Since early May, we’ve been clamoring about bringing up the young players from triple-A or, in Scott Kingery’s case, double-A. The Phillies finally called up Nick Williams, after a year and a half in triple-A, and Rhys Hoskins and Kingery are excelling in Lehigh Valley.
With Hoskins leading the way, the IronPigs boast a 55-34 record in the International League, just a half-game behind the Yankees’ affiliate Scranton/Wilkes-Barre. But the resume that record gets bestowed upon is that of first-year manager Dusty Wathan.
Wathan took over for Dave Brundage, who was ousted as manager after four years with the team. Brundage led the Pigs to a 84-59 record last season that included a playoff berth, the team’s first since 2011. “We just felt it was time to make a change,” was general manager Matt Klentak’s response when asked about the decision. That’s seemingly high praise for Wathan, who was thrust into leading a playoff team that oozed talent.

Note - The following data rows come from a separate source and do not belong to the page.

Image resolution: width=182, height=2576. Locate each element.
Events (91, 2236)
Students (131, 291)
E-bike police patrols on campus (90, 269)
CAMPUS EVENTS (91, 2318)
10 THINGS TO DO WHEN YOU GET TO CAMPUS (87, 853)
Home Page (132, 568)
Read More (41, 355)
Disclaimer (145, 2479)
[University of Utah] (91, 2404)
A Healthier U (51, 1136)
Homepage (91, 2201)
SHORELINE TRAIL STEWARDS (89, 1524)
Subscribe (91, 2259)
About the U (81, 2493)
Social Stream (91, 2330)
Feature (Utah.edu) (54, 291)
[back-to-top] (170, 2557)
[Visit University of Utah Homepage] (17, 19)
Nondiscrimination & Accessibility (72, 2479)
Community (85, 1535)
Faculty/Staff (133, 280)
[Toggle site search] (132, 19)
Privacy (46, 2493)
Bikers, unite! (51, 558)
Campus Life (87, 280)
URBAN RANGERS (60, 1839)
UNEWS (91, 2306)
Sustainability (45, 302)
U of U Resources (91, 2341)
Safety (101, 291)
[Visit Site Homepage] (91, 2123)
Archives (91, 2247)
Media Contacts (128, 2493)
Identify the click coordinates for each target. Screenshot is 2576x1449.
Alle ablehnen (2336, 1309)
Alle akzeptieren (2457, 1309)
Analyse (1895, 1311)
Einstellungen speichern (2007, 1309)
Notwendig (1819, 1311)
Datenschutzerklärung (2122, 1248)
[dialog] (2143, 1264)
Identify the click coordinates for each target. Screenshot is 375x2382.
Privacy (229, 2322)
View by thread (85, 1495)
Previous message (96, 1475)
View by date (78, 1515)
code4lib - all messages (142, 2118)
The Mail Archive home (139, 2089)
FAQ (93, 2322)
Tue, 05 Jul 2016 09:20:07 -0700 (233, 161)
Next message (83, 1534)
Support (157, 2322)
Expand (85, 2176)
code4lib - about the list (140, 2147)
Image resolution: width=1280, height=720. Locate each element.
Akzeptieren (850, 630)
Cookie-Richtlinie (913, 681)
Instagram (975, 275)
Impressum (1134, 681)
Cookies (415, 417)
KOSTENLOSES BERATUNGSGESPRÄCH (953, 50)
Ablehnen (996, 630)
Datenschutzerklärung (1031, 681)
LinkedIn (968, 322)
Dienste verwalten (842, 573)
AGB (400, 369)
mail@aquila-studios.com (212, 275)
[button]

Before Wathan started his managerial career, he played for the Kansas City Royals back in 2002 for three games. He spent time in four different organizations, including the Phillies in 2006. He played triple-A ball for eight seasons. Wathan went into coaching in 2008, starting in Williamsport. His path has been no different than his players, managing at every level in the minors, including a five-year stint in Reading, where he’s the all-time winningest manager. His last two seasons in Reading he was 169-113, which led to two playoff appearances. He’s been to the playoffs four times in nine seasons as manager, and is about to make that five trips.
Much like Ryne Sandberg in 2012 and 2013, Wathan is starting to gain some recognition for his success. He’s just 43 years old with experience and connections. The Phillies added Sandberg to the coaching staff (third base coach and infield instructor) in 2013, with one-year remaining on Charlie Manuel’s contract. Though the Phillies didn’t admit it, many speculated that the move was to have Manuel’s heir apparent right behind him, ready to step in place.
Barring an epic collapse, he’ll be making his third-straight playoff appearance with the Phils’ future. Could it be that Wathan is, too, the future of the Phillies? Time will tell, but it’s clear that Wathan can win. Just like many of Wathan’s players, it’s a matter of when, not if he’ll be a big league manager.